La idea es simple. Si arrojamos una piedra, ésta caerá tanto más lejos cuanto más fuerte la lancemos. Si la arrojamos lo suficientemente fuerte, podríamos hacer que escapara del campo gravitatorio y siguiera viaje por el espacio. Hay un punto en el que la piedra ni caería ni escaparía, si le proporcionásemos suficiente energía como para equilibrar (y no superar) la aceleración de la gravedad. La habríamos colocado en órbita: la fuerza centrífuga debida a su velocidad de giro alrededor de la Tierra se compensaría con la gravitatoria a esa distancia. Nuestro objeto se encontraría en equilibrio de fuerzas. Continuaría dando vueltas alrededor de la Tierra con la misma velocidad con la que fue lanzada.

El campo gravitatorio es más débil cuanto más alejado se esté del cuerpo que lo genera. En consecuencia, para poner en órbita un objeto hay que lanzarlo con menos fuerza cuanto más alejados estemos del cuerpo a orbitar. Así, una órbita baja es más rápida que una órbita alejada. Por eso los astronautas que orbitan la tierra a unos escasos cientos de kilómetros dan una vuelta a la tierra en pocas horas, mientras que la Luna, distante 384.000 kilómetros tarda 28 días.

Una vez más, hay un punto intermedio en el que un objeto orbita la Tierra en 24 horas, el tiempo que tarda la Tierra en girar sobre sí misma. Un objeto emplazado en esta órbita (situada a 42.000 km. desde el centro de la Tierra) podría girar alrededor de la Tierra al mismo tiempo que ella gira sobre sí misma, y parecería quieto en el cielo.

En realidad es algo más complejo. Si el objeto gira alrededor de la tierra en 24 horas hablamos de órbita geosincrónica, pero no geoestacionaria.

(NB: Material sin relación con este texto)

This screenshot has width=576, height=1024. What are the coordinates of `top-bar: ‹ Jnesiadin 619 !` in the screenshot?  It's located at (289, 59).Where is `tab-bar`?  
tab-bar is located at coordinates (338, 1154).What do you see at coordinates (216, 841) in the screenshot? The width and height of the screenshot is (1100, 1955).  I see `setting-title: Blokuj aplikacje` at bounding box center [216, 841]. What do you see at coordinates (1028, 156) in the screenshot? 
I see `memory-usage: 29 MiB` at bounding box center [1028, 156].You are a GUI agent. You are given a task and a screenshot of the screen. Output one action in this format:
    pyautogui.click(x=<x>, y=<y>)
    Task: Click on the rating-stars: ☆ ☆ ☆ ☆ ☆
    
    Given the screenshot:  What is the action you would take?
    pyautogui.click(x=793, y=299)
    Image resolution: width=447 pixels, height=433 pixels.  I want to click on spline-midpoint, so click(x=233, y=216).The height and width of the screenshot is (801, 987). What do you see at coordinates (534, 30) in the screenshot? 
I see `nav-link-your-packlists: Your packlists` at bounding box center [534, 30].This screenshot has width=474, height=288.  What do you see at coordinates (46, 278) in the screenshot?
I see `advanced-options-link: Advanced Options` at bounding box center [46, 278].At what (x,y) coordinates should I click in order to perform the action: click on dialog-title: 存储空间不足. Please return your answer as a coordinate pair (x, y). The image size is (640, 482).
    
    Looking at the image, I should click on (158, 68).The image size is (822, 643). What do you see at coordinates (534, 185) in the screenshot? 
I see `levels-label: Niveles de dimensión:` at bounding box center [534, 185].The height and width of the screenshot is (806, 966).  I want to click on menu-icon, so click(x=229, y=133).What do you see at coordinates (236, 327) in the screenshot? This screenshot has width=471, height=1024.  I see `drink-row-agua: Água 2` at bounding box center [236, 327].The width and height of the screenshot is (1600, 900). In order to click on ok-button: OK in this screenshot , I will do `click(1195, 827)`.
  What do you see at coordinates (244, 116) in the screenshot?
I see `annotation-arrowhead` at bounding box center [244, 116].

Hay muchas órbitas geosincrónicas y, si bien en todas ellas un satélite se ve a la misma hora en el mismo sitio día tras día, el recorrido aparente de dicho satélite en el cielo puede ser muy complejo, dependiendo de los diferentes factores que definen cada órbita concreta. Por ejemplo, en órbitas elípticas no ecuatoriales el satélite parece dibujar un 8.

La órbita geoestacionaria es un caso particular: es una órbita geosincrónica, circular, ecuatorial y antihoraria (si miramos la tierra desde el norte). En este caso, el satélite sí parece permanecer quieto en el cielo.

Esto es fundamental para los sistemas de telecomunicaciones: todas nuestras antenas parabólicas funcionan porque hay un satélite fijo en el cielo al cual pueden apuntar: un satélite situado en una órbita geoestacionaria.

Así, cinco satélites correctamente distribuidos cubren toda la superficie de la tierra (salvo una pequeña área cerca de los polos) y se pueden comunicar entre sí, transmitiendo y recibiendo información desde y hacia toda la Tierra.

En la práctica son más satélites, pues muchas compañías privadas tienen sus propios sistemas, pero todos ellos tienen algo en común: siguen una órbita que Arthur C. Clarke definió antes de que el ser humano alcanzara el espacio.